We’ve lately had the pleasure of taking a lovely walk to some of French River’s beauty spots on the new multi-use trail system, stopping off Mayer Road in Noëlville to access the Lac Barbotte Lookout via Pioneer Trail.
While the scenery was inspiring, colourful leaves set against a clean blue autumn sky, our enjoyment of this peaceful setting was somewhat marred by our concern for our safety, and that of our dogs.
Near the beginning of our walk, we met two ATVs, so we made sure we had the dogs under control and waited off by the side of the trail, leaving plenty of space for the vehicles to pass by.
We’d noticed a partridge on the trail between us and the ATVs, but we were nonetheless surprised that they pulled over and stopped, waiting. When the partridge finally flew away after interminable seconds, the ATVs made their way towards us. The man on the first quad shook his head at us, seemingly in reprimand. The man in the second bike slowed down just long enough to tell us that was the first partridge they’d seen all day.
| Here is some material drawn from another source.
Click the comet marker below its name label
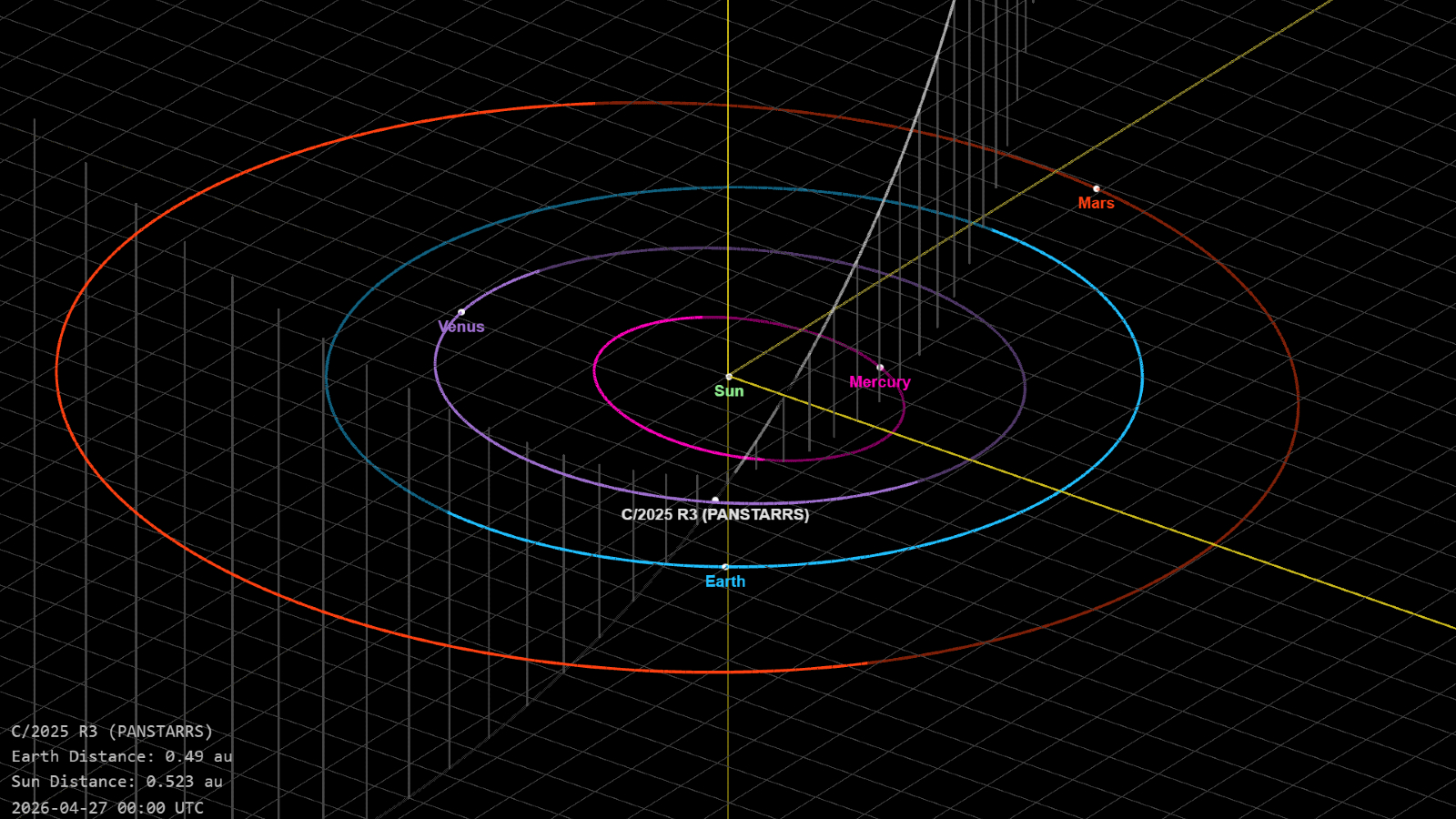The image size is (1456, 819). click(x=717, y=499)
So it seems the first man blamed us — not their loud quads — for the failed day’s hunt.
Not long afterwards, as we were enjoying a view of Lac Clair, a pair of hunters passed by us on foot. As we followed at a distance behind, keeping our dogs back with us, and on the trail out of the bush, they repeatedly glanced back pointedly at us. We felt their looks meant to say we didn’t belong there.
But we bought permits to have the right to walk there, and we have no idea whether the hunters who have been accessing the trail for years all of a sudden decided to purchase theirs, too. We don’t care, really.
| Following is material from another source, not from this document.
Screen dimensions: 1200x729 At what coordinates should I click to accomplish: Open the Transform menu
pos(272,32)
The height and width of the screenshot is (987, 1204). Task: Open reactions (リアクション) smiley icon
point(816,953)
Rather, we sincerely hope that trail usage and safety rules, including hunting, will be clearly posted at each trail head. At the very least, all users need to respect each other’s right to enjoy the land.
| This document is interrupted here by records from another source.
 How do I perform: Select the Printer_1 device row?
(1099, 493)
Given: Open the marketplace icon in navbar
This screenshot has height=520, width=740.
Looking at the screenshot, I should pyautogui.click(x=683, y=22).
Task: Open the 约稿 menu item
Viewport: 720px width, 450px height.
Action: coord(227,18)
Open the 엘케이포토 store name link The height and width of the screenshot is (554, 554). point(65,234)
While we were at the Lac Barbotte Lookout, we heard three gunshots very nearby. We weren’t quite sure which direction the hunters ahead of us had gone, and even though they definitely weren’t on the same trail as us, and although we had taken the precaution of wearing bright orange pieces of clothing, we were still nervous.
We’re not sure we’ll feel confident enough to use the trails again this year, as we realize signage can’t be posted overnight. We usually stick to no-hunting zones like Mashkinonje Provincial Park in the fall, anyway, but it’s always nice to explore a new trail, so we’ll see…
Realizing that it takes time to implement these types of changes in a small community (as Facebook comments on the trek report show), we fully trust that the French River Multi Use Trails Association will identify and resolve many problems and/or issues in due course.
Some, we hope, sooner rather than later. For now, please folks, share the trails with all users, regardless of whether you agree or disagree with the project.